Education

CMS projection: $27.6 million more needed to preserve programs

Charlotte-Mecklenburg Schools is projecting it will need an additional $27.6 million from the county to keep its programs and staffing the same next year. “That number is a high number before we get started,” said Superintendent Ann Clark, shown in January.
Charlotte-Mecklenburg Schools is projecting it will need an additional $27.6 million from the county to keep its programs and staffing the same next year. “That number is a high number before we get started,” said Superintendent Ann Clark, shown in January. jsimmons@charlotteobserver.com

Charlotte-Mecklenburg Schools is projecting it will need an additional $27.6 million from the county to keep its programs and staffing the same next year.

The increases are largely driven by expected raises for beginning teachers, preserving teaching assistant positions and the required funding for enrollment growth at the county’s charter schools.

The figures were presented to the school board Tuesday as part of a budget workshop.

That number does not include any money for staff salary increases or to launch any new initiatives. School board members have expressed their support for requesting increases as large as 5 percent.

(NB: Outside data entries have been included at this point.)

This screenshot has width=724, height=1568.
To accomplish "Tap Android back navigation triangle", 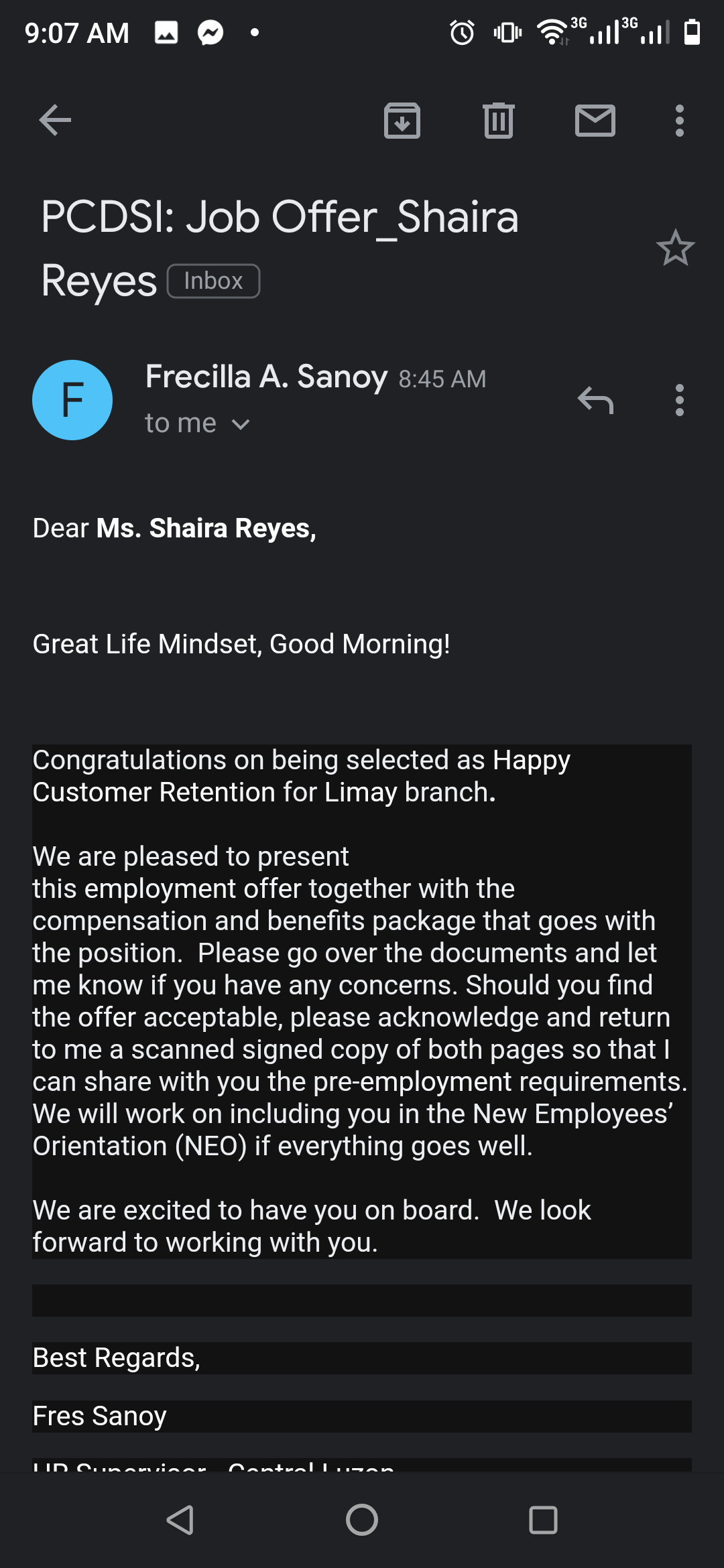I will click(180, 1520).
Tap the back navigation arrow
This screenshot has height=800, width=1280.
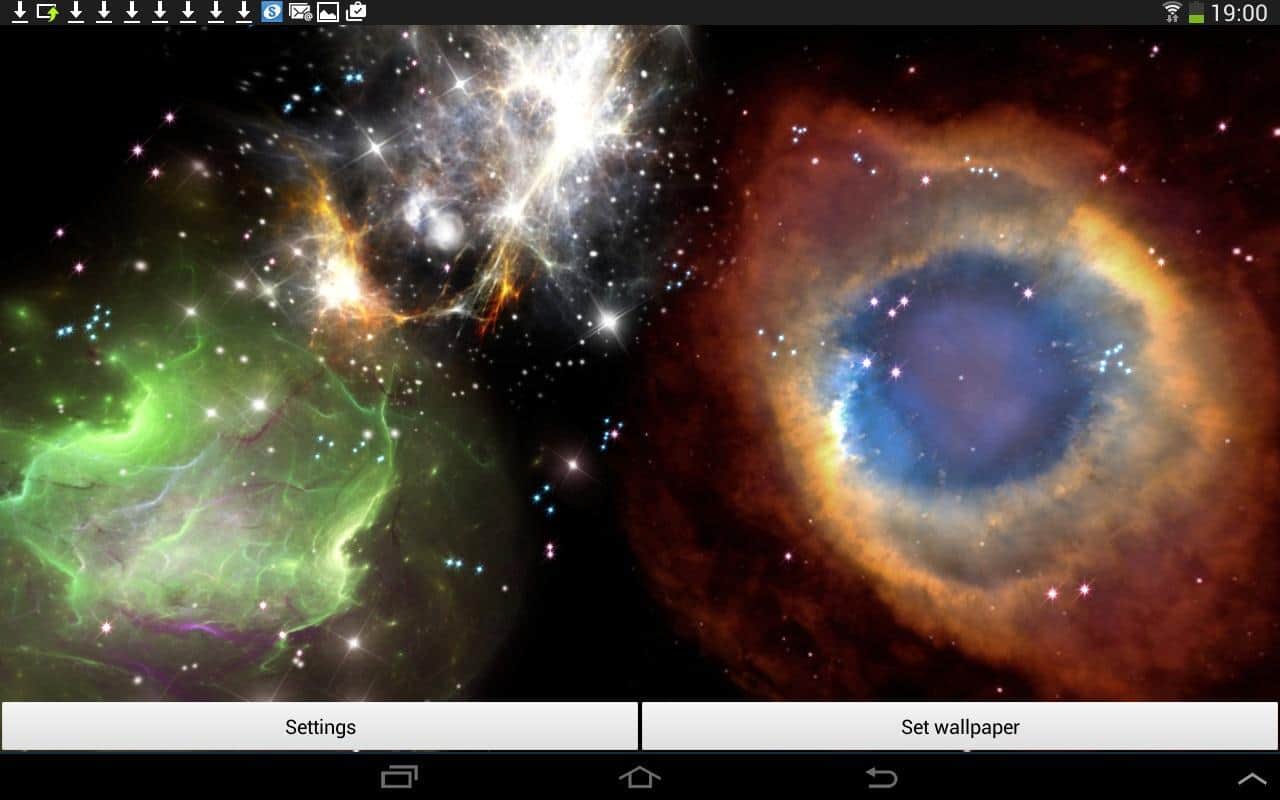[881, 777]
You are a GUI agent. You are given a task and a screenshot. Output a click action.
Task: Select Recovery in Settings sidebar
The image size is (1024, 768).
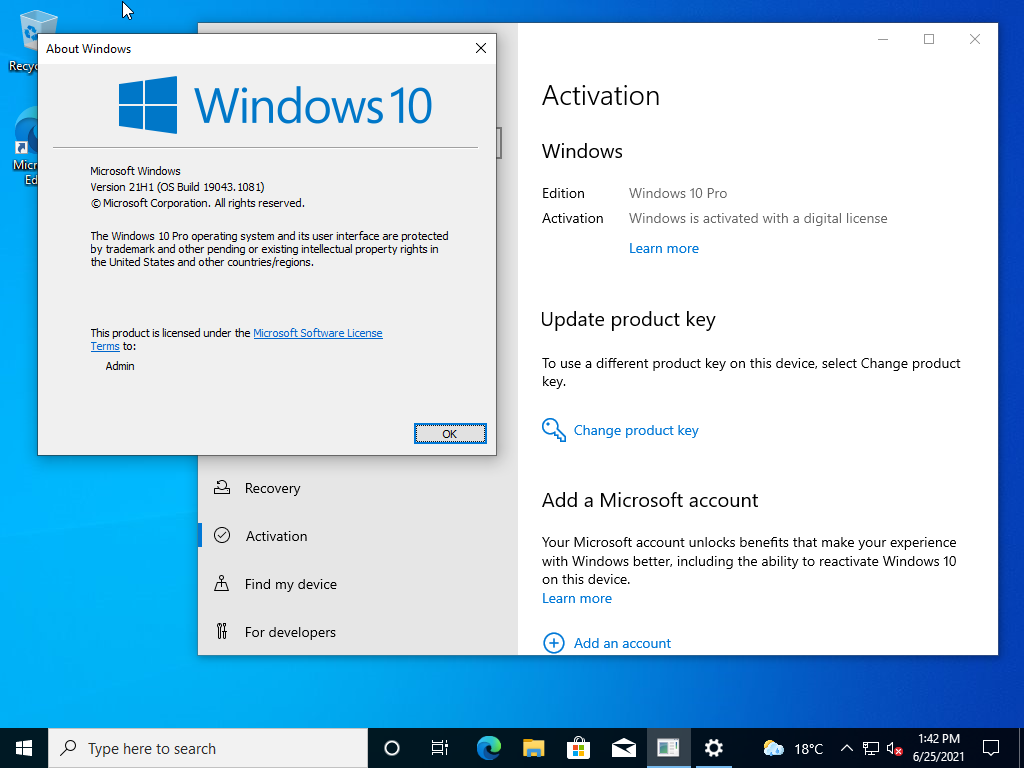coord(272,488)
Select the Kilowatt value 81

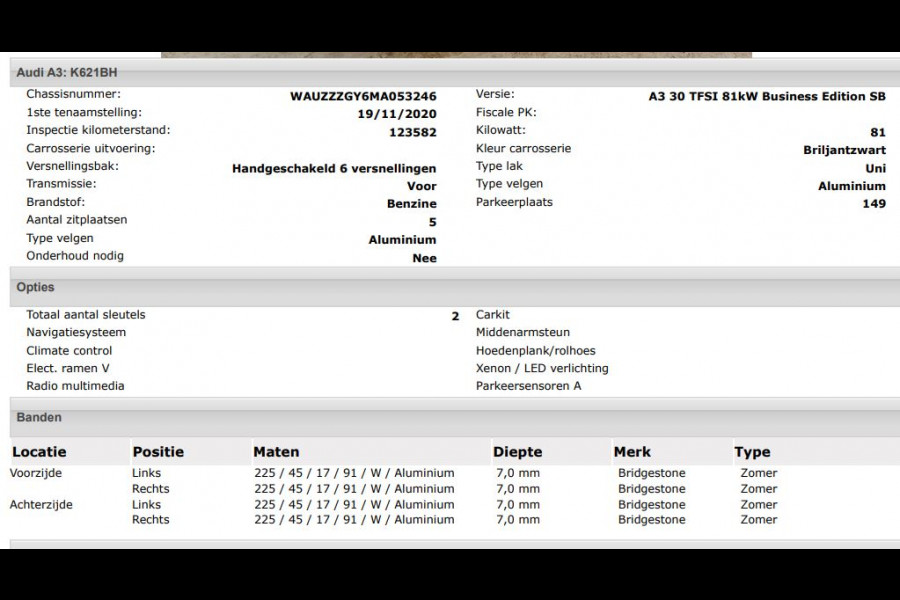point(876,130)

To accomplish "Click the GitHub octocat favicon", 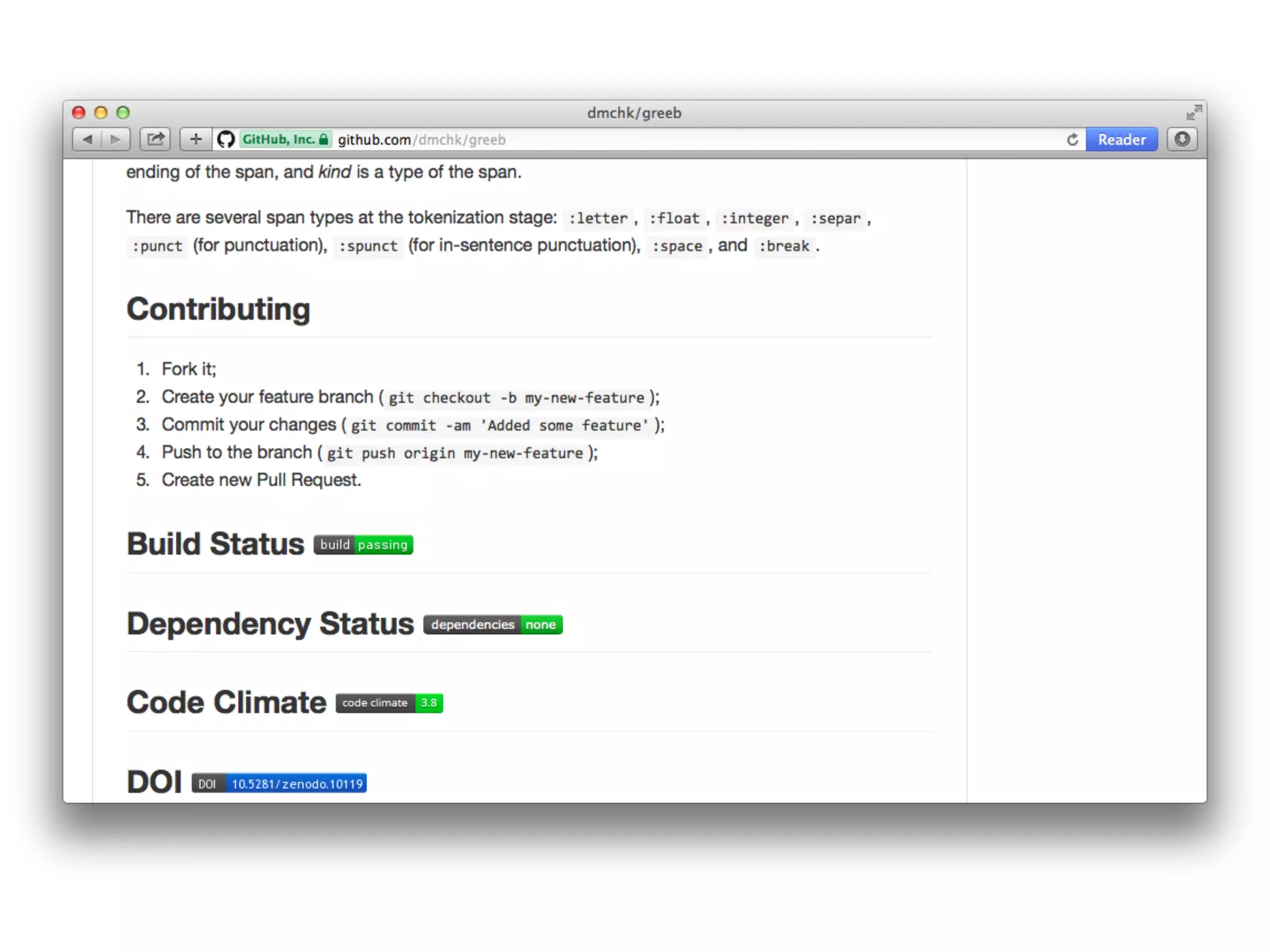I will [x=226, y=139].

“That number is a high number before we get started,” Clark said. She said that will make it more difficult to launch new initiatives in the coming school year.

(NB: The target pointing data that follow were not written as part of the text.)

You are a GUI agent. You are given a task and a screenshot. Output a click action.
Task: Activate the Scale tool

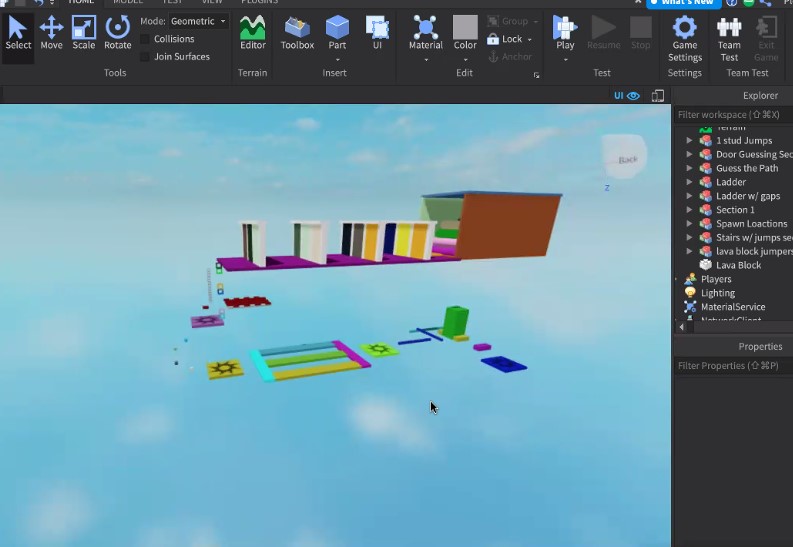(x=84, y=32)
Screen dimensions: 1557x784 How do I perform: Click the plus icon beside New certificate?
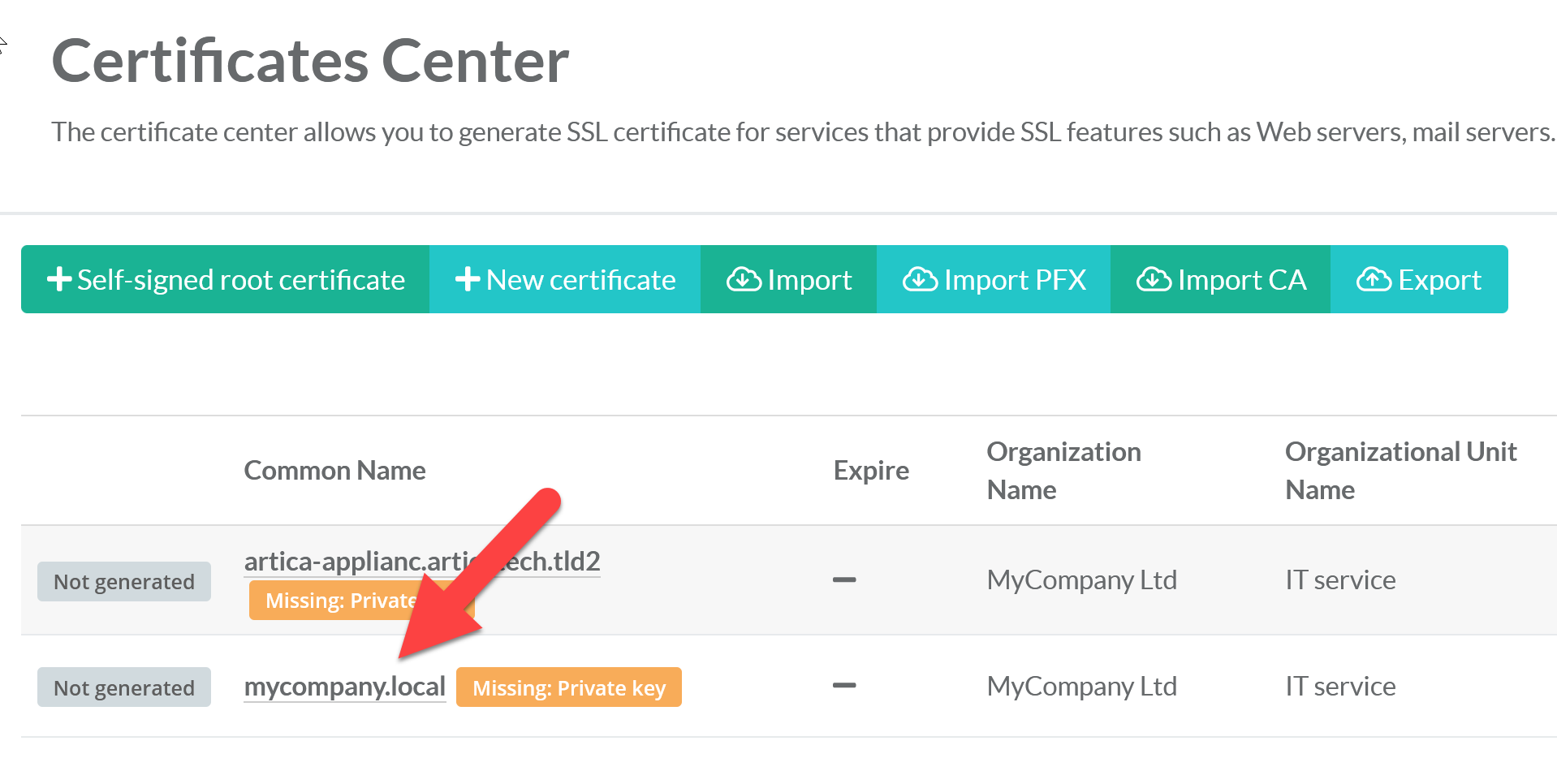tap(468, 279)
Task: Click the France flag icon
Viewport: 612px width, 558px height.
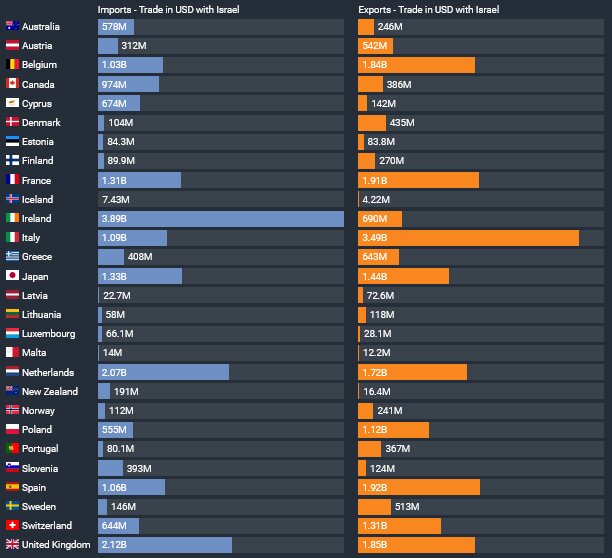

CMS receives the bulk of its funding from the state, but Mecklenburg County provides about 30 percent. The school district presents a recommended budget each year, and county commissioners get the final say on whether to fund it fully.

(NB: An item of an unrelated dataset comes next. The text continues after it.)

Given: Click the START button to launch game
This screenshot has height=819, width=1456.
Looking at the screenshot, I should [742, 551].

About $8 million of the anticipated increase would go straight to charter schools. CMS is projecting that the county’s charters will have about 2,000 more students next year.

An additional $5 million would go to match the salary increases that the state legislature is expected to grant beginning teachers. New teacher pay would rise to $35,000 under Gov. Pat McCrory’s budget proposal.

The increase also includes $2.6 million to pay for driver’s ed training. The state currently plans to end its funding for the program.